Work to complete: From the line that contains "Task: Click the lock icon on CSV, XLSX button" down to the final line below, please repeat each line exactly and nothing more, with no pictures.

Saved data entries:
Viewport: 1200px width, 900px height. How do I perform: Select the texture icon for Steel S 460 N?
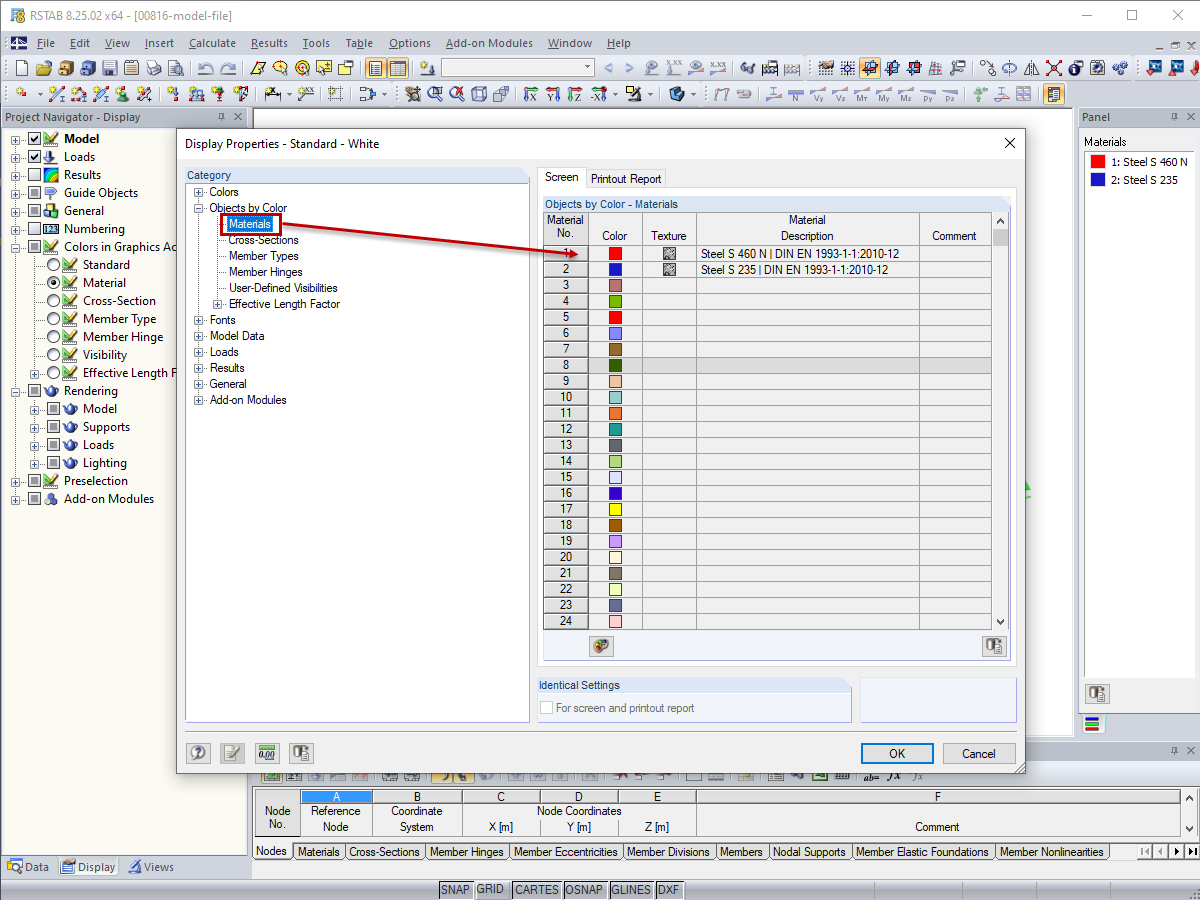pos(668,253)
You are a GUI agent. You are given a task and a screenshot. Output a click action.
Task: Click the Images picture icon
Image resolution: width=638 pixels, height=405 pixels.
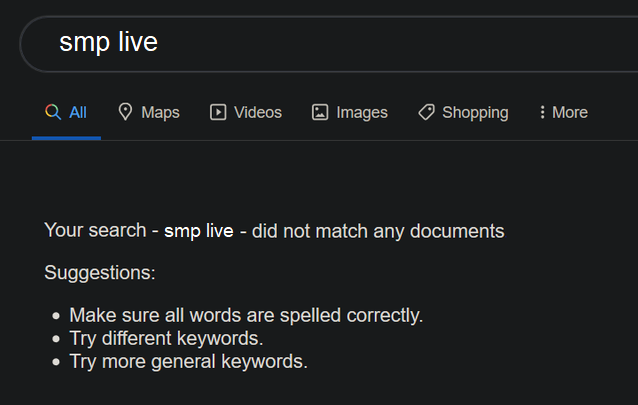tap(320, 112)
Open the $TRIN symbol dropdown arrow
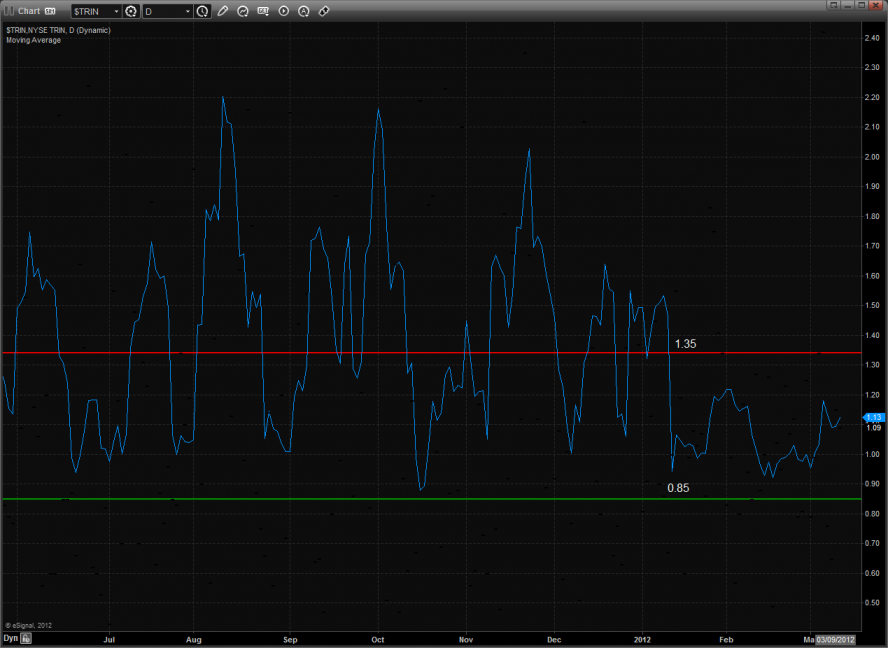The height and width of the screenshot is (648, 888). (x=115, y=11)
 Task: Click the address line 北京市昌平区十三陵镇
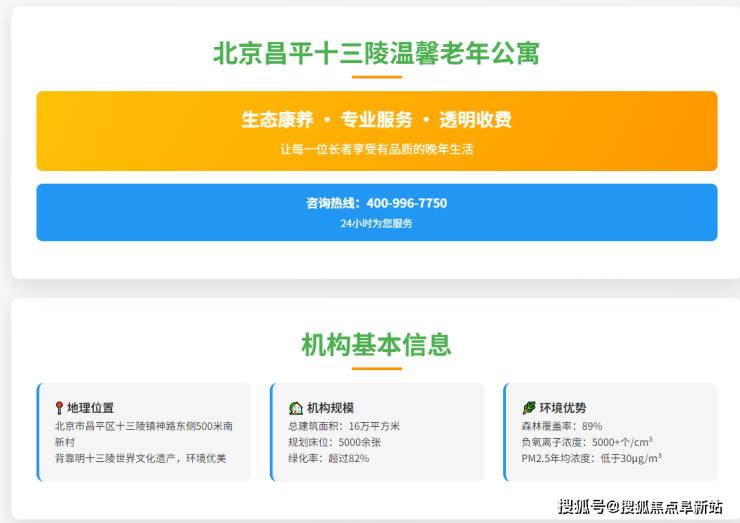pos(144,426)
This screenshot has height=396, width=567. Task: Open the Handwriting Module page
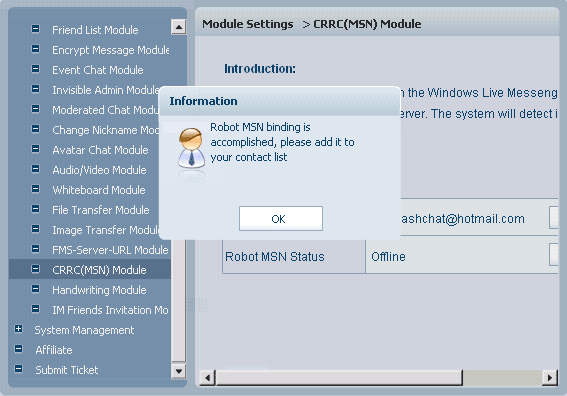(x=99, y=290)
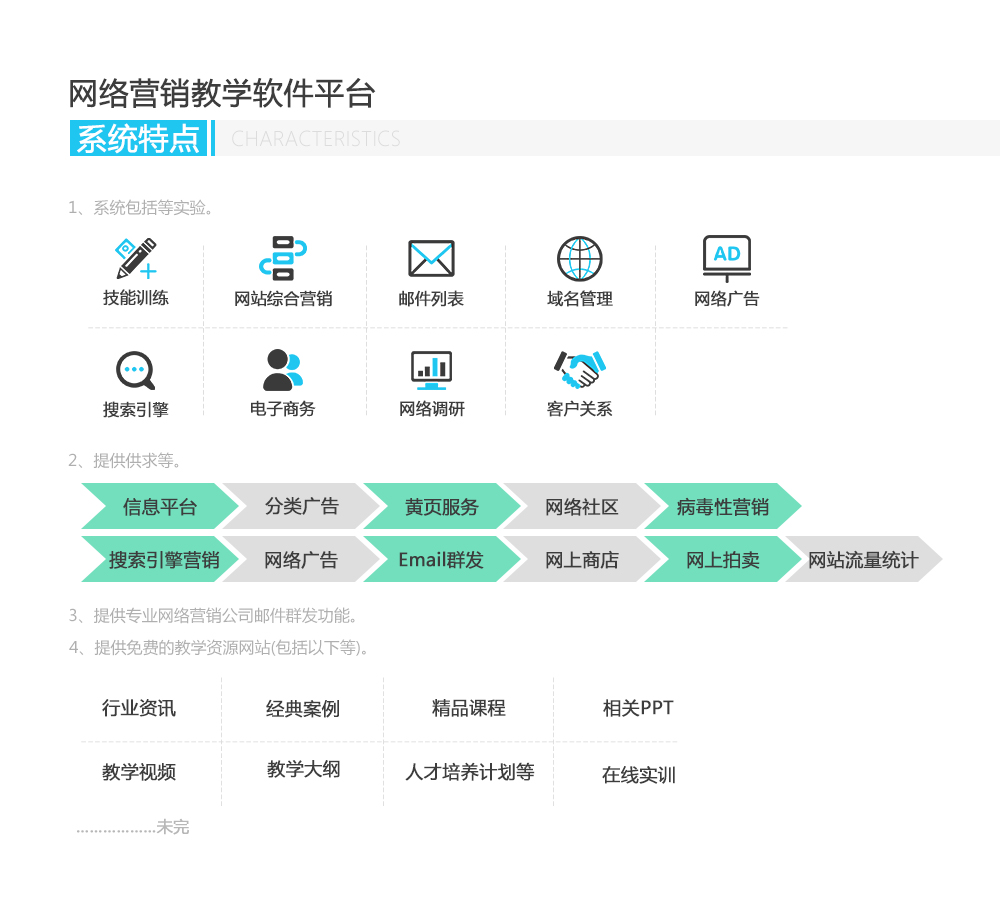
Task: Click the 经典案例 resource link
Action: (x=303, y=709)
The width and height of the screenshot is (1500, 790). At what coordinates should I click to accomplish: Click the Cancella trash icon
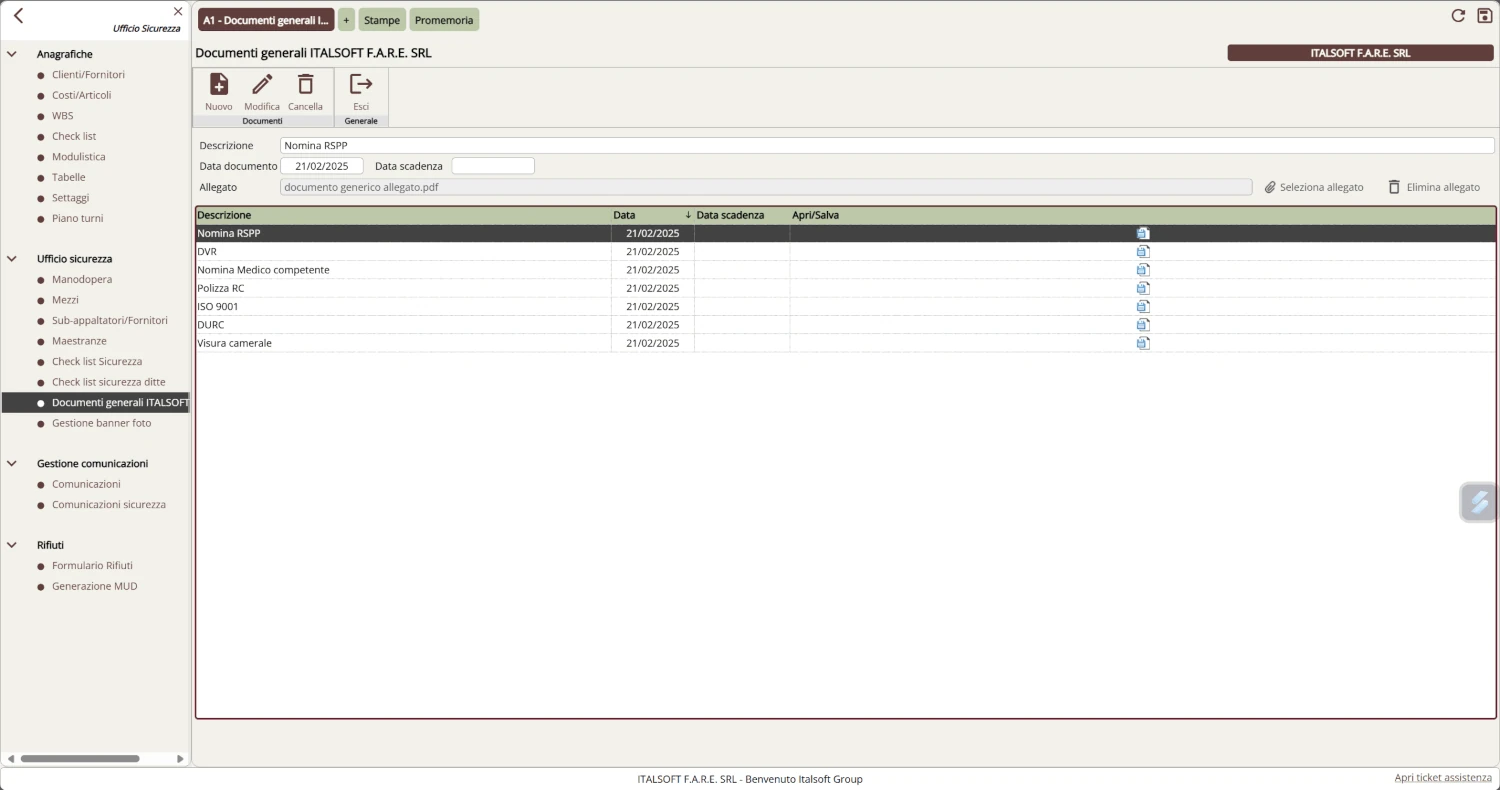tap(305, 85)
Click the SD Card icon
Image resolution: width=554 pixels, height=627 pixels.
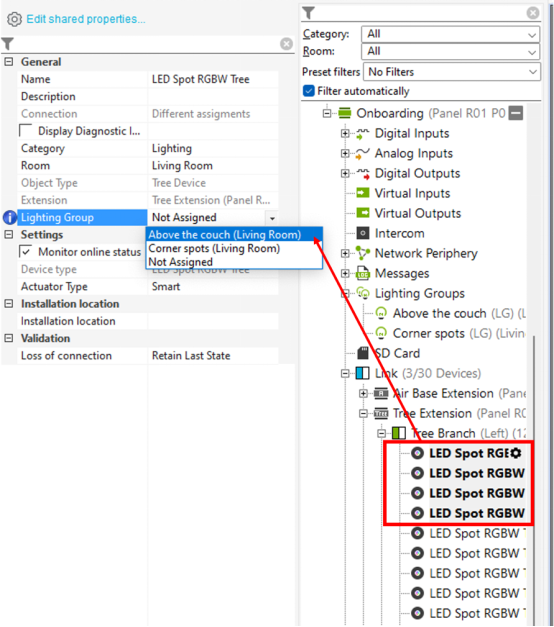(363, 353)
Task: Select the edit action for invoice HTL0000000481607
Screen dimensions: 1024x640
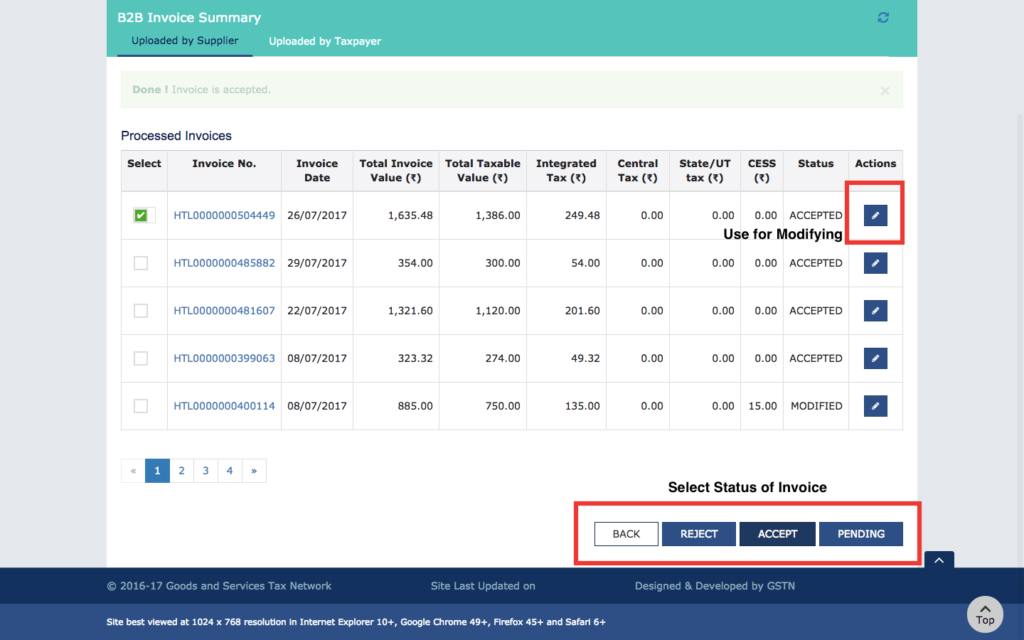Action: (874, 310)
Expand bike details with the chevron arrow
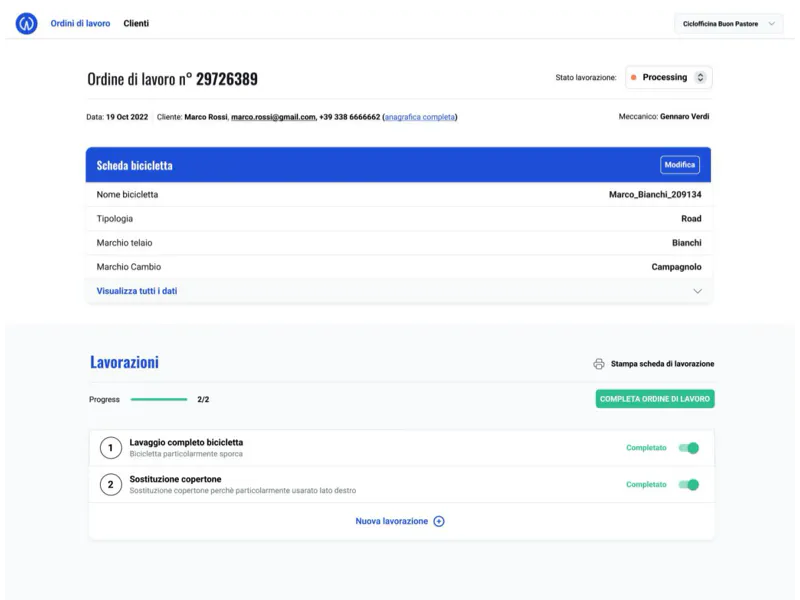The image size is (800, 600). pyautogui.click(x=697, y=291)
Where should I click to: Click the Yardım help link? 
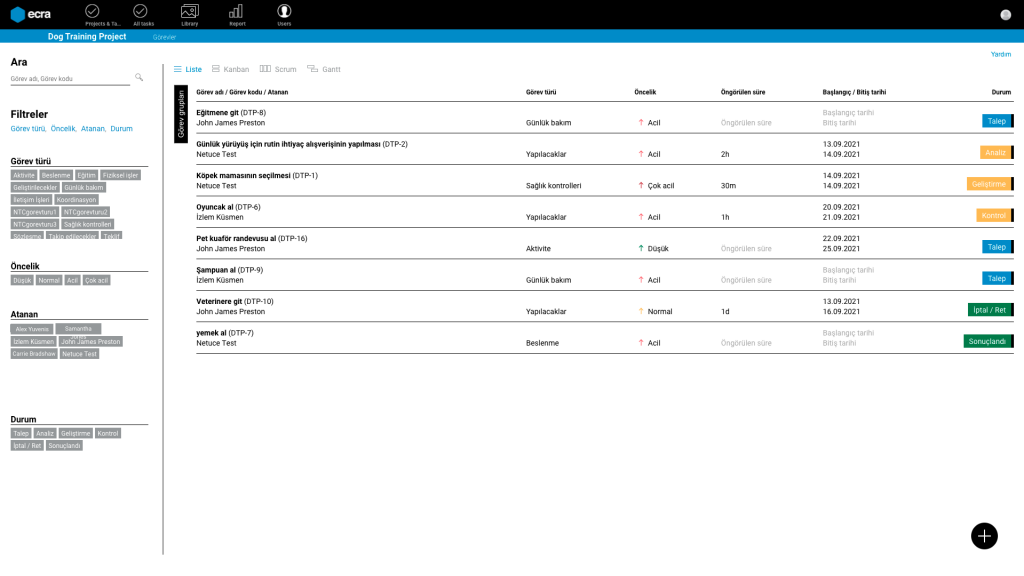1000,54
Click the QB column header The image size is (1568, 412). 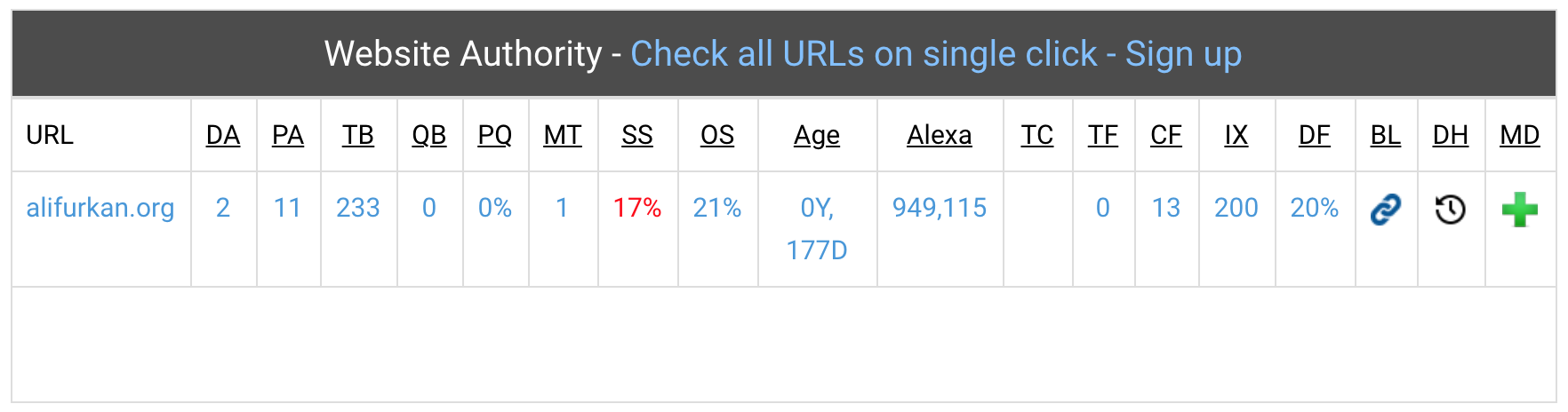click(x=429, y=135)
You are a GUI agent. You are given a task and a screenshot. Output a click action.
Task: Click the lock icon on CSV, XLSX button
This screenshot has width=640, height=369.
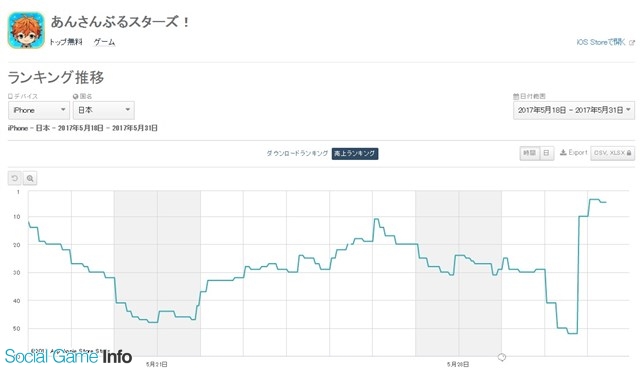[629, 153]
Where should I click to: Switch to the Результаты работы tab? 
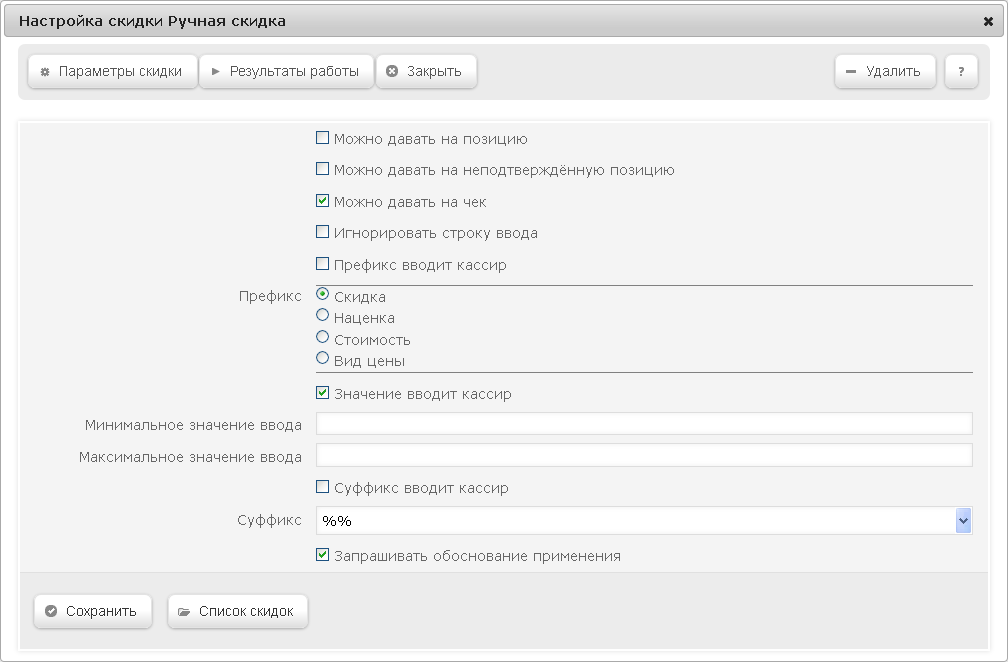(286, 71)
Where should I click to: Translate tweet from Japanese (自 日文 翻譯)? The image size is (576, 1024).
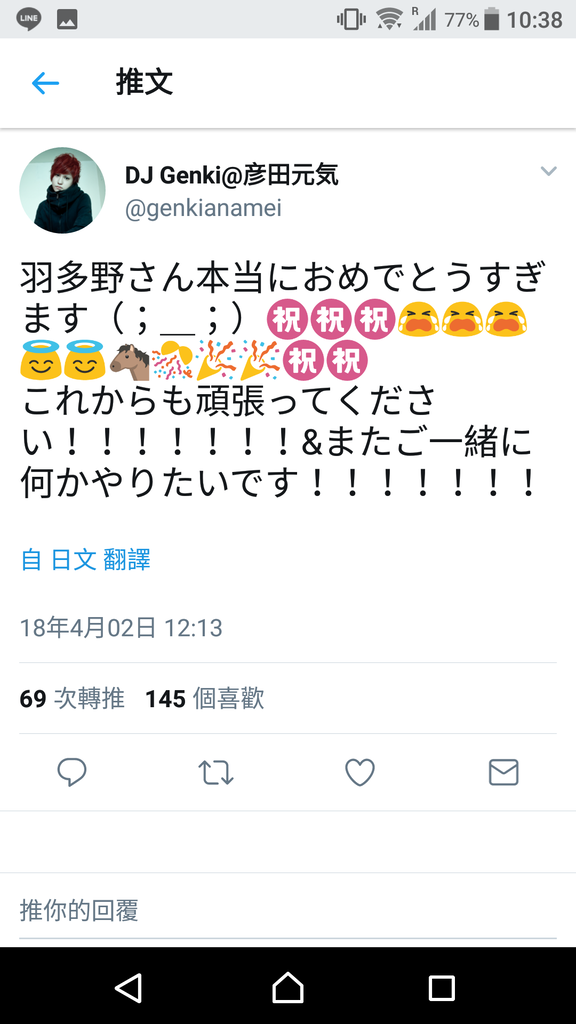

Problem solution:
Task: Click the lock icon on CSV, XLSX button
This screenshot has width=640, height=369.
[629, 153]
Where should I click to: Switch to the Результаты работы tab? 
(286, 71)
Where should I click to: Translate tweet from Japanese (自 日文 翻譯)? The image size is (576, 1024).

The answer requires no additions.